ASA SQL User's Guide
Summarizing, Grouping and Sorting Query Results
The ROLLUP operation is a simple online analytical processing feature. The term OnLine Analytical Processing (OLAP) describes a large set of data analysis features, of which ROLLUP is one.
ROLLUP adds subtotal rows into the result sets of queries with GROUP BY clauses.
The following query illustrates a ROLLUP operation and its result set. The subtotal rows are highlighted in the result set. Each subtotal row has a NULL in the column or columns over which the subtotal is computed. One row is an aggregate over all rows, and has NULL in both Year and Quarter columns.
SELECT year(order_date) Year, quarter( order_date) Quarter, count(*) Orders FROM sales_order GROUP BY ROLLUP (Year, Quarter) ORDER BY Year, Quarter
Year | Quarter | Orders |
---|---|---|
(NULL) | (NULL) | 648 |
2000 | (NULL) | 380 |
2000 | 1 | 87 |
2000 | 2 | 77 |
2000 | 3 | 91 |
2000 | 4 | 125 |
2001 | (NULL) | 268 |
2001 | 1 | 139 |
2001 | 2 | 119 |
2001 | 3 | 10 |
Much of the purpose of ROLLUP operations can be understood from the example above or by running your own examples. This section gives a formal description of ROLLUP operations for those cases where examples are not sufficient.

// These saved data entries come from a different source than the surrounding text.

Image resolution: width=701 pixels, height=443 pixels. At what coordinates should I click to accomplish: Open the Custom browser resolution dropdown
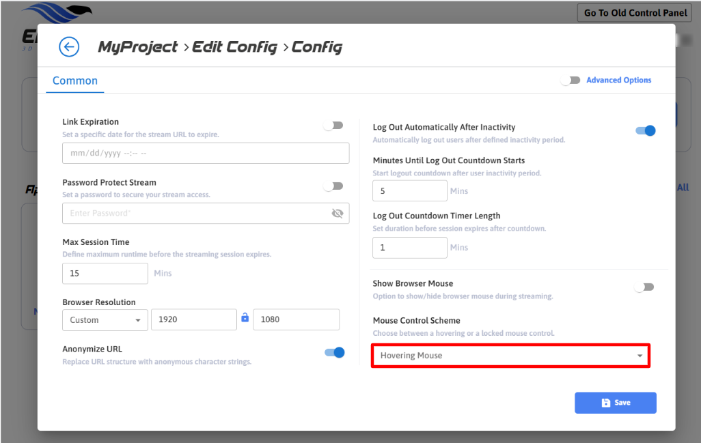pos(105,319)
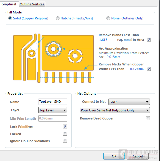Edit the island area value 1.613
The height and width of the screenshot is (161, 160).
tap(103, 40)
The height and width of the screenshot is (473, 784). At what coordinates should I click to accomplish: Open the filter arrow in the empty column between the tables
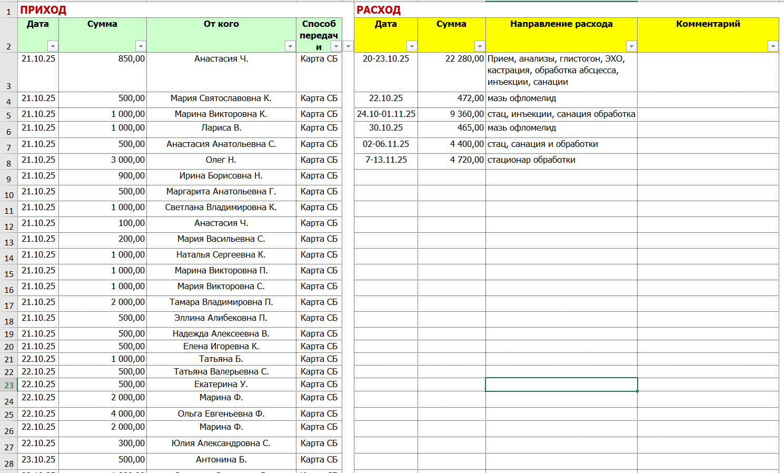pyautogui.click(x=348, y=46)
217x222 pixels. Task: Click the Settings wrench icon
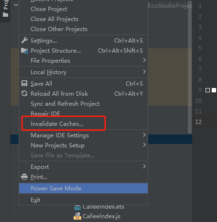24,41
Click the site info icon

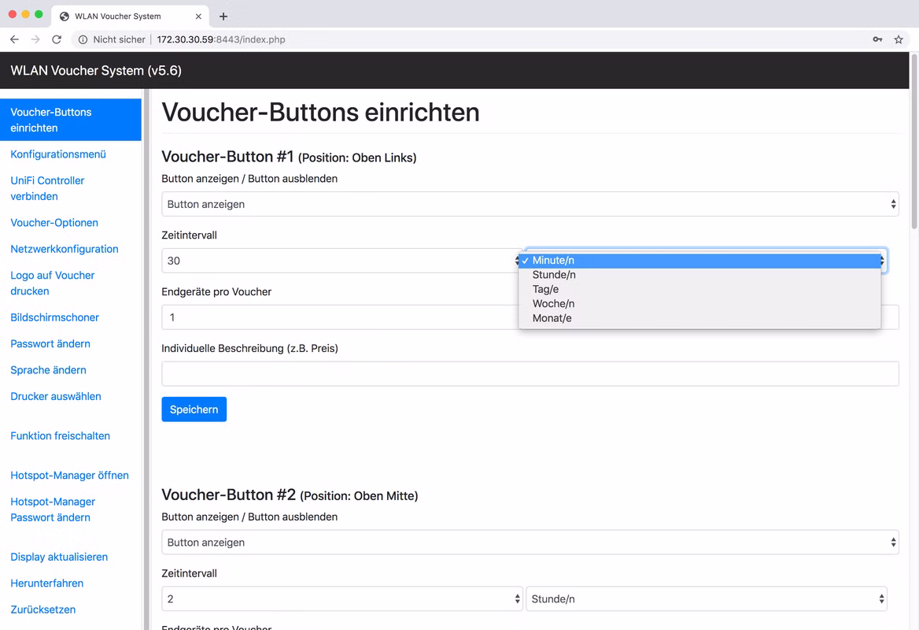point(83,39)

ROLLUP is equivalent to a UNION of a set of GROUP BY queries. The result sets of the following queries are identical:
-- A ROLLUP query SELECT A, B, C , SUM( D ) FROM T1 GROUP BY ROLLUP A, B, C;
-- Equivalent query without ROLLUP SELECT * FROM ( ( SELECT A, B, C, SUM( D ) GROUP BY A, B, C ) UNION ALL ( SELECT A, B, NULL, SUM( D ) GROUP BY A, B ) UNION ALL ( SELECT A, NULL, NULL, SUM( D ) GROUP BY A ) UNION ALL ( SELECT NULL, NULL, NULL, SUM( D ) ) )
The result set of GROUP BY A, B consists of subtotals over all those rows in which A and B are held constant. To make a union possible, column C is assigned NULL.
The ROLLUP operation can be thought of as follows:
A list of prefixes is constructed for the query. A prefix is a subset of the items in the group-by-list.
A prefix is constructed by excluding one or more rightmost items from those in the query's group-by-list. The remaining columns are called the prefix columns. For example, in the example above the group-by-list includes two items (Year and Quarter).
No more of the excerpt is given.